**Data provided:**
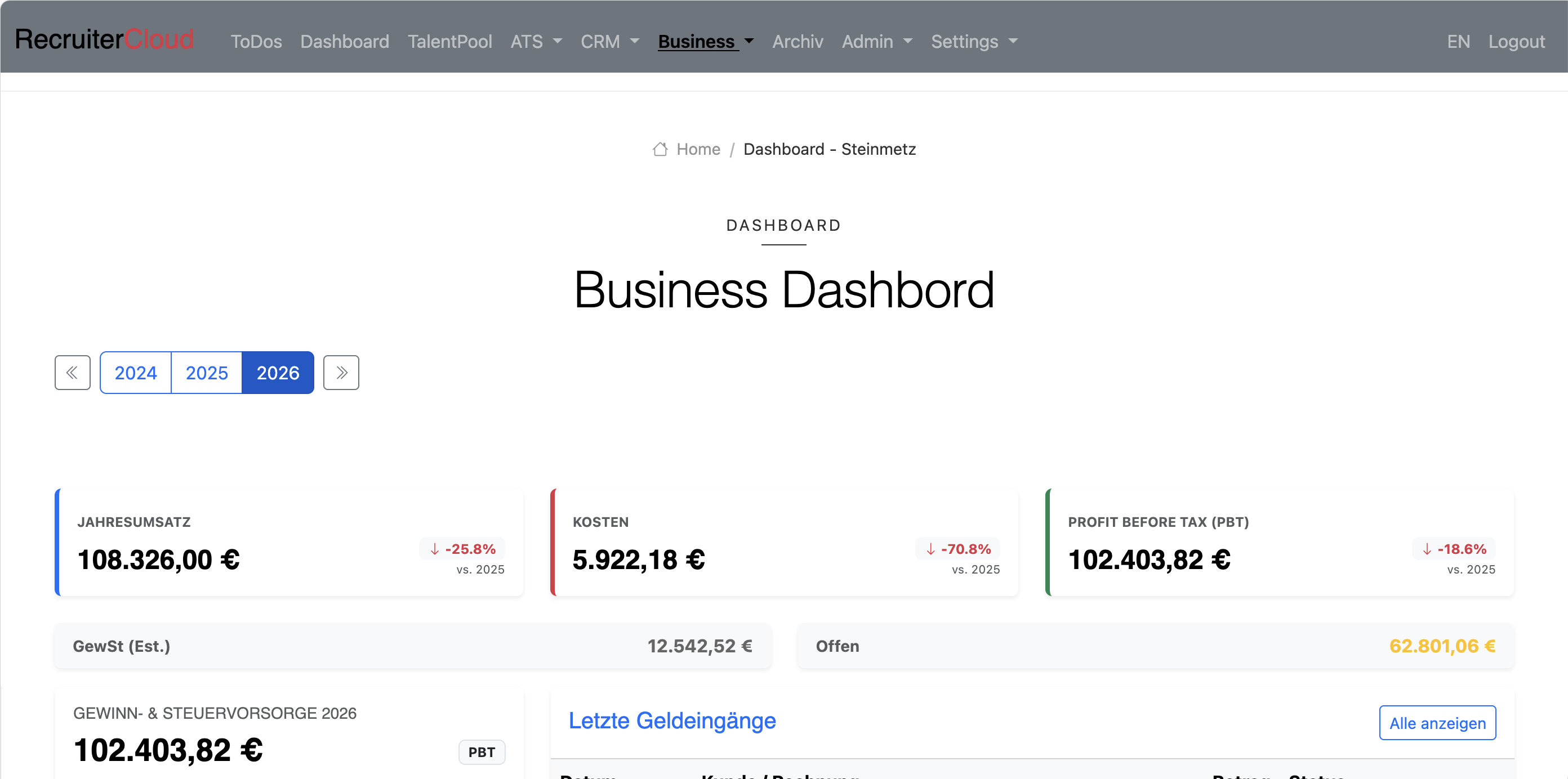
Task: Click the RecruiterCloud logo
Action: click(104, 39)
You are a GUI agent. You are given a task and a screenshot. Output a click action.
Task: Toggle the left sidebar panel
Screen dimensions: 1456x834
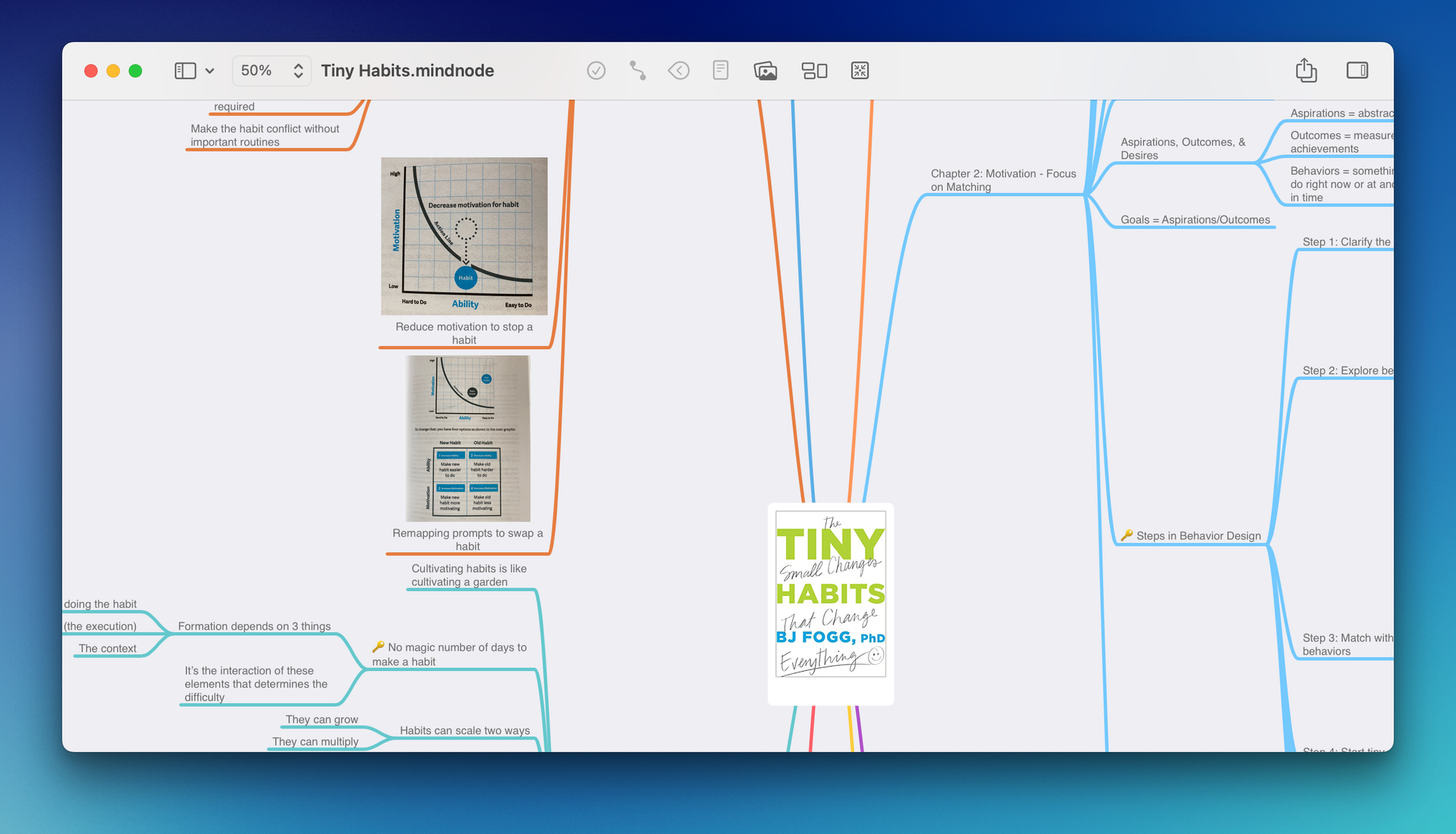185,71
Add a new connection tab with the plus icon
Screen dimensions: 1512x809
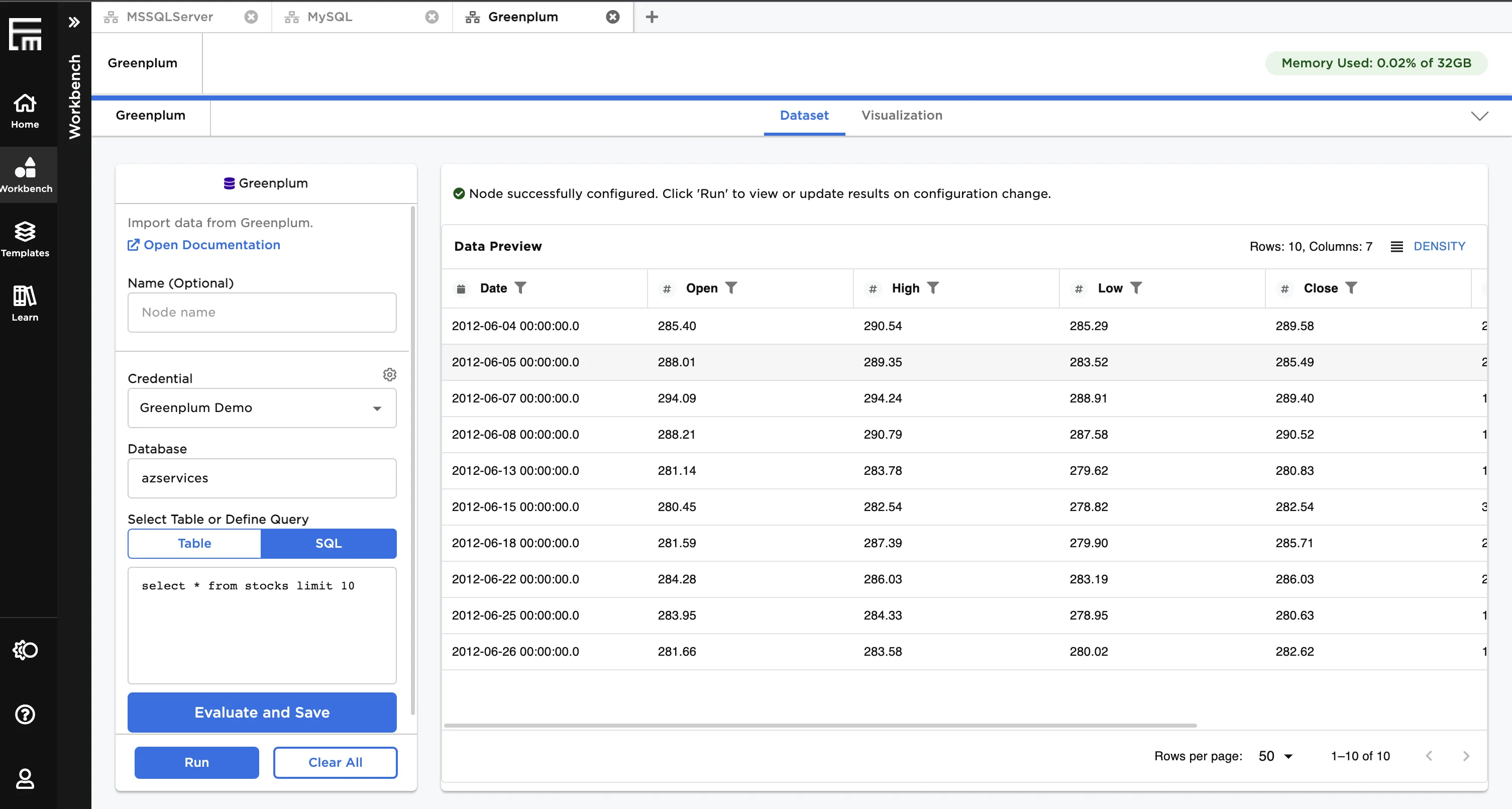click(x=652, y=17)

**What is required:**
Only the lines from the one containing "You are a GUI" through the last line of the data belong in the copy, both included and reproduced exactly. Pictures do not.

**Expected answer:**
You are a GUI agent. You are given a task and a screenshot. Output a click action.
Task: Toggle the left sidebar panel
Screen dimensions: 1456x834
185,71
Add a new connection tab with the plus icon
Screen dimensions: 1512x809
click(x=652, y=17)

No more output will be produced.